Soc. 17 avril 1991 – Un salarié ne peut pas être licencié en raison de ses mœurs ou de ses convictions religieuses.

FAITS : Une association a engagé un individu en qualité d’aide-sacristain dans une paroisse.

L’association a plus tard appris, suite à une indiscrétion, que celui-ci était homosexuel. L’association a alors estimé qu’il ne pouvait être maintenu dans ses fonctions en raison de ses mœurs, jugés contraires aux principes de l’Eglise catholique.

PROCÉDURE ET PRÉTENTIONS DES PARTIES : L’association l’a alors licencié. Ce dernier a intenté une action devant la juridiction prud’homale afin d’obtenir des dommages et intérêts pour rupture abusive du contrat de travail.

La Cour d’appel le déboute de ses demandes. Elle retient que l’homosexualité est condamnée depuis toujours pas l’Eglise catholique, et qu’il importait peu que le fait ait été révélé suite à une indiscrétion à l’employeur.

PROBLÈME DE DROIT : Un salarié peut-il être licencié en raison de ses mœurs ou de ses convictions religieuses ?

SOLUTION : La Cour de cassation répond par la négative, et casse l’arrêt rendu en appel.

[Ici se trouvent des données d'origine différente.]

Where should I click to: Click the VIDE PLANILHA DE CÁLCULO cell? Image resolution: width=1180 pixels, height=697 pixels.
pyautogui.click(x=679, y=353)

Viole les articles L 122-45 et L 122-35, la Cour d’appel qui pour débouter un aide sacristain de sa demande de dommages-intérêts pour licenciement sans cause réelle et sérieuse, se borne à mettre en cause les mœurs de ce salarié sans avoir constaté d’agissements de ce dernier ayant créé un trouble caractérisé au sein de l’association religieuse qui l’employait.